• [ACTIVITY]:
The finished copy should match every record exactly and contain no pictures.

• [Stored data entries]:
-----

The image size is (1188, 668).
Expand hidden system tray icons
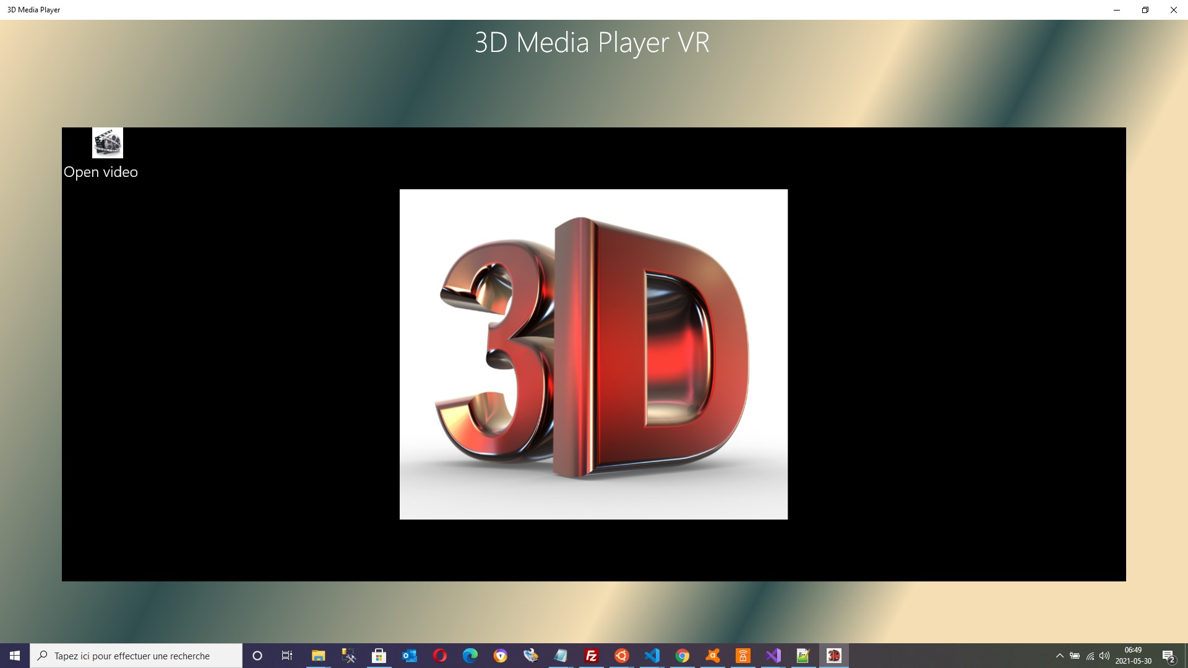tap(1059, 656)
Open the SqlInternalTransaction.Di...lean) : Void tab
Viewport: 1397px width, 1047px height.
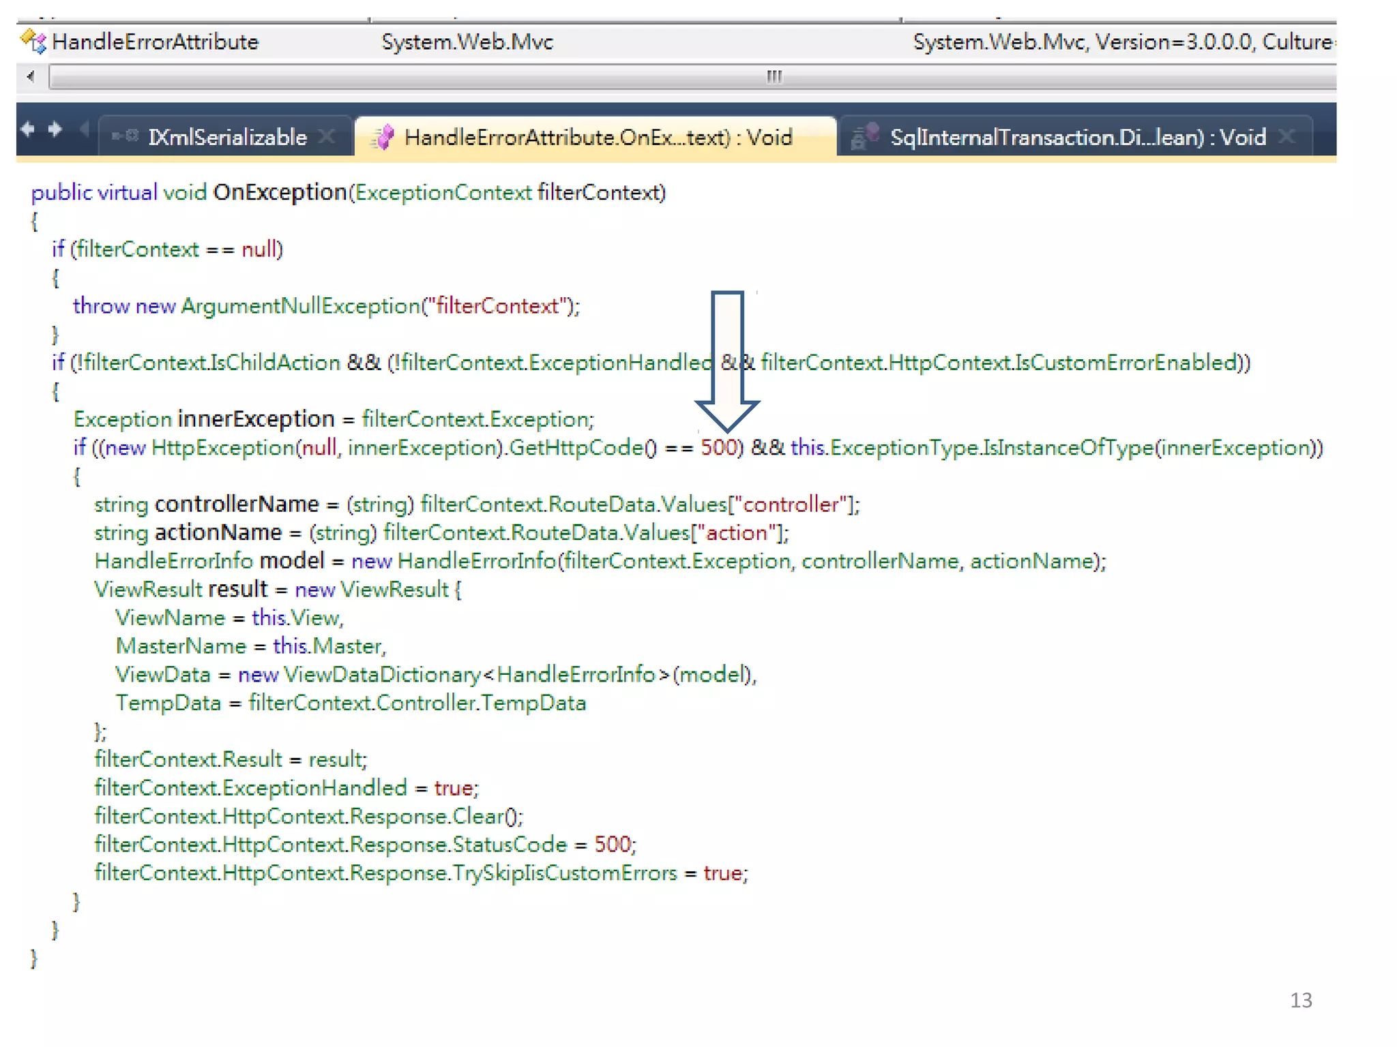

-----

• [ANSWER SECTION]:
The image size is (1188, 668).
Expand hidden system tray icons
tap(1059, 656)
Open the SqlInternalTransaction.Di...lean) : Void tab
Viewport: 1397px width, 1047px height.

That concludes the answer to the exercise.